La Forchetta es el tenedor, un cubierto sencillo a primera vista, pero lleno de viajes, usos e historias. Hace mil años la hija de un emperador de Bizancio lo llevó a Europa, donde originalmente no gozó de buena fama e incluso fue tildado de escandaloso, reprobable y de instrumentum diavoli. La noble renacentista Catalina de Médicis, que lo usó también para rascarse, lo puso de moda en Europa. ¿Quién creería que ese delicado cubierto, visto al principio como algo amanerado, era el descendiente del poderoso trinchador con el que los héroes de la Ilíada asaban la carne según Homero? Remoto es también el viaje que el tomate ha recorrido hasta ser parte inseparable de la mesa.

En su México natal, el tomátl, en lengua náuatl, fue servido a Cortés, y a bordo de galeones llegó a Europa. En Italia fue llamado pomo d`oro, manzana dorada, porque eran amarillos los tomates que allí llegaron. El pomodoro se convertiría en un invitado esencial en las cocinas del mundo. También lo sería el queso, que desde milenios se preparaba, primero en Asia, y luego en la antigua Grecia y en Roma. Eran de cabra los que calmaron el hambre de Odiseo y sus infortunados compañeros en la peligrosa gruta del Cíclope.

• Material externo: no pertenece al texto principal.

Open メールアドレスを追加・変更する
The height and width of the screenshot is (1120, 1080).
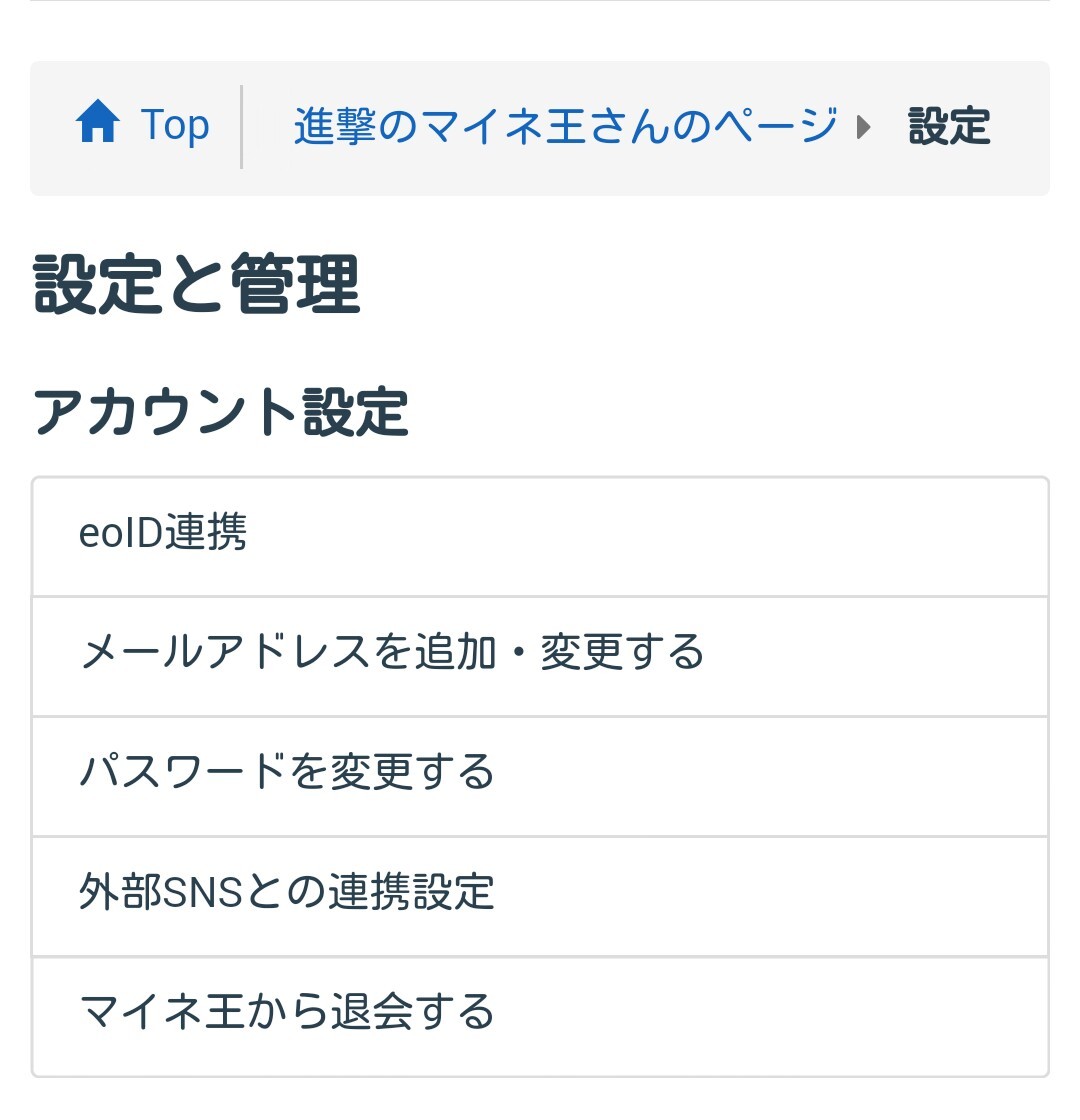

Algunos dicen que de la eterna Roma proviene la pasta, pero otros, entre ellos Marco Polo, sitúan su origen en la antigua Catay, China, primera patria de tantos inventos. Todos esos viajes, descubrimientos, retornos y mezclas están hoy ante tu mesa, querido comensal. Y todo lo que necesitas para comenzar tu propio viaje es una sencilla Forchetta.